Monday, August 28, 2006


Bob Dylan recently created a minor fuss with his comments on downloading:
"Well, why not? It ain't worth nothing anyway."

No doubt many in the industry would accuse him of hypocrisy considering he's made more than a little dosh out of his recordings. But I think he's probably right in a way other than he intended. Commodities can only maintain a price by scarcity and networked computers make copying anything that can be reduced to a binary representation incredibly easy. Copyright is indefensible, I mean that physically rather than morally (though the latter raises some interesting points in itself).

It itself comes from the early days of the printing press, when a writer would grant a printer the right to make a limited number of copies in return for money. It was easily extended to the music business with the invention of the gramophone; like printing presses, record presses are big lumps of machinery, hard to hide and very expensive to buy. It began to unravel with the invention of the cassette tape, inexpensive and easy to use, and easy to make illegal copies. Immediately the music business took fright, remember the "Home taping is killing music" inner sleeves? Of course, it did no such thing, in fact it may have even boosted sales for them: you mate gave you a tape and if you liked it enough, you'd buy a legit copy.

I don't think anyone would argue against musicians making money out of the product (and I mean musicians as opposed to celebs who take little part in the process other than attempting to sing while the session dudes and production staff make it listenable). The difficult question is on what basis they should be rewarded. The only two systems AFAIK that have been used so far have been through copyright and patronage by the rich. I don't think anyone will want to go back to musos having to get their local member of the aristocracy to put their hand in their pocket.

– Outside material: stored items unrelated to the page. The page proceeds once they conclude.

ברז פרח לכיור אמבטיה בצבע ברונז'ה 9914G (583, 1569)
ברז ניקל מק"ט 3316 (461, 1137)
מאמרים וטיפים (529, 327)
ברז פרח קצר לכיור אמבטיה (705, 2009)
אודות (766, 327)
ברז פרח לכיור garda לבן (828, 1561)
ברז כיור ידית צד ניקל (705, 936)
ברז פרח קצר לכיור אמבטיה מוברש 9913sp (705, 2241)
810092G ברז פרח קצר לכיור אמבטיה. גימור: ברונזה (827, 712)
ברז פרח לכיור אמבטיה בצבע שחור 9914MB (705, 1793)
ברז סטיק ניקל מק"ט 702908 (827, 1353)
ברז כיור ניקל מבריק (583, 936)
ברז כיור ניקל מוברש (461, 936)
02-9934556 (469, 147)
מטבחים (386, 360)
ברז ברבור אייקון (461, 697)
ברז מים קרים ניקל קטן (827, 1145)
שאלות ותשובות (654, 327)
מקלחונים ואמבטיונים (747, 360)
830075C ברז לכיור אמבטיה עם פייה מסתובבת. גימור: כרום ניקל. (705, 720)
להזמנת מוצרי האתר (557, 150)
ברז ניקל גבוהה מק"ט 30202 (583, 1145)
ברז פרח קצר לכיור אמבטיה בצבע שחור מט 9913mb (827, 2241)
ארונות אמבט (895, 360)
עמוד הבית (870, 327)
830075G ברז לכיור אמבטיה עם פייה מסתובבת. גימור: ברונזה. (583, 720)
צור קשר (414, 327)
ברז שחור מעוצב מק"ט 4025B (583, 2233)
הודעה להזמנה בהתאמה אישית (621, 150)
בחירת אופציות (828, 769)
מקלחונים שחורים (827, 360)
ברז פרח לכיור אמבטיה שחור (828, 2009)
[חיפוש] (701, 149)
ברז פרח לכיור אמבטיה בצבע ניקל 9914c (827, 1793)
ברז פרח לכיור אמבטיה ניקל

What about the record companies? What earthly use are they now, other than getting fines imposed on downloaders that bear no relationship to the economic damage caused? It's now incredibly cheap to produce music yourself so they no longer need to provide the capital to get recorded. Developing talent? Tell that one to any bunch of musicians who've been through the mill and there won't be a dry pair of trousers in the house. From punk onwards, the industry has had a remarkable inability to suss out what's going on at ground level. Distribution? From bitter experience I found it was the way they could prevent newcomers getting in on the act, even given the assistance of an insider in one of the big companies. The internet's driven a coach and horses through that (incidentally I remember predicting to a mate back in 1987 or 88 that music would soon be transmitted over the wires rather than through record shops: maybe I should've been a futurologist).

More so, publishers. They've never done anything remotely useful other than collect money off the performing and mechanical rights, a bit of accounting and passing on a portion to the artistes.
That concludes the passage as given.